Tax Calculation on FD Interest
Financial year 2013-14 will be ending soon and by 31st March 2014 we all need to do our investment to save Tax. We have already provided some of the tips on how to save Income tax and some of the common saving options but you need to understand the tax calculation on FD interest to maximise saving. Readers can find the Slab of this year i.e. Financial year 2013-14 or assessment year 2014-15. As per rule the interest earned from Fixed deposit is also a part of your income and it need to be declared.
One of the most common question that comes to our mind is that do we only need to pay 10% of interest on FD which is automatically deducted by bank. The answer is NO, as said above interest is part of your income and if your income exceeds 5 Lakhs per annum then your tax liability will be 20% till 8 Lakhs and 30% above 8 Lakh. This means that interest earned on your fixed deposit will be under 20% or 30% scale and you need to pay tax on this. Please note that people do confuse with the fact that Rs 10,000 is exempted from Tax on interest. This exemption is applicable for savings account only and not the fixed deposits.
Lets take one example to understand this better. Suppose Ramesh is having a annual income of 10 Lakh rupees from his Job and had 5 Lakh rupees as fixed deposit at 10% annual return. He also has 2 Lakh rupees in his savings account at 4% annual return. Lets assume Ramesh is not aware of any tax saving policy and files the return.
Tax calculation on normal salary
|Scale||Tax Amount||Tax Rate||Taxable Income|
|2- 5Lakh||3 Lakh||10.00%||30000|
|5-8 Lakh||3 Lakh||20.00%||60000|
|8 – 10 Lakh||2 Lakh||30.00%||60000|
1 Lakh 50 thousand is his total tax that Ramesh need to pay on his annual. Is this his total return or he has missed some of the other form of income? Yes he has i.e. his FD interest as well as savings interest. Lets go directly to the calculation part.

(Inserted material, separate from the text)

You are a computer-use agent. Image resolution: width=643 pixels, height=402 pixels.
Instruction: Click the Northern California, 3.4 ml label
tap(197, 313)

Tax calculation on FD interest
5 Lakh of FD at 10 percent annual return will give him 50,000 Rs as interest. This will be directly added to his income and therefore his total income is 10 Lakh 50 thousand. Also he has 2 Lakh of investment in savings account at 4% and the interest comes out to be Rs 8,000. Will this be added to total income? The answer is NO as 10,000 is exempted and this is below 10,000. If the interest on savings account was more then 10k then we need to add this to calculate Tax.
So now Ramesh Total income is 10 Lakh 50 thousand and for the 50,000 bank would have already deducted 10% TDS which totals 5000. Therefore he need to pay addition 10 thousand to his total tax of 1 Lakh 50 thousand as this 50000 thousand will come under 30% tax bracket.
Last year when I filled my income tax return I found that my TDS i.e. Tax deduction at source from my FD was already in place. This is due to the PAN card that is now mandatory for a bank account and is a excellent move by government to automate taxation. This has made sure that tax calculation on FD interest is automated and now we need to be careful with our tax savings. Please make sure to pay the additional tax as now income tax department knows what you have already earned!!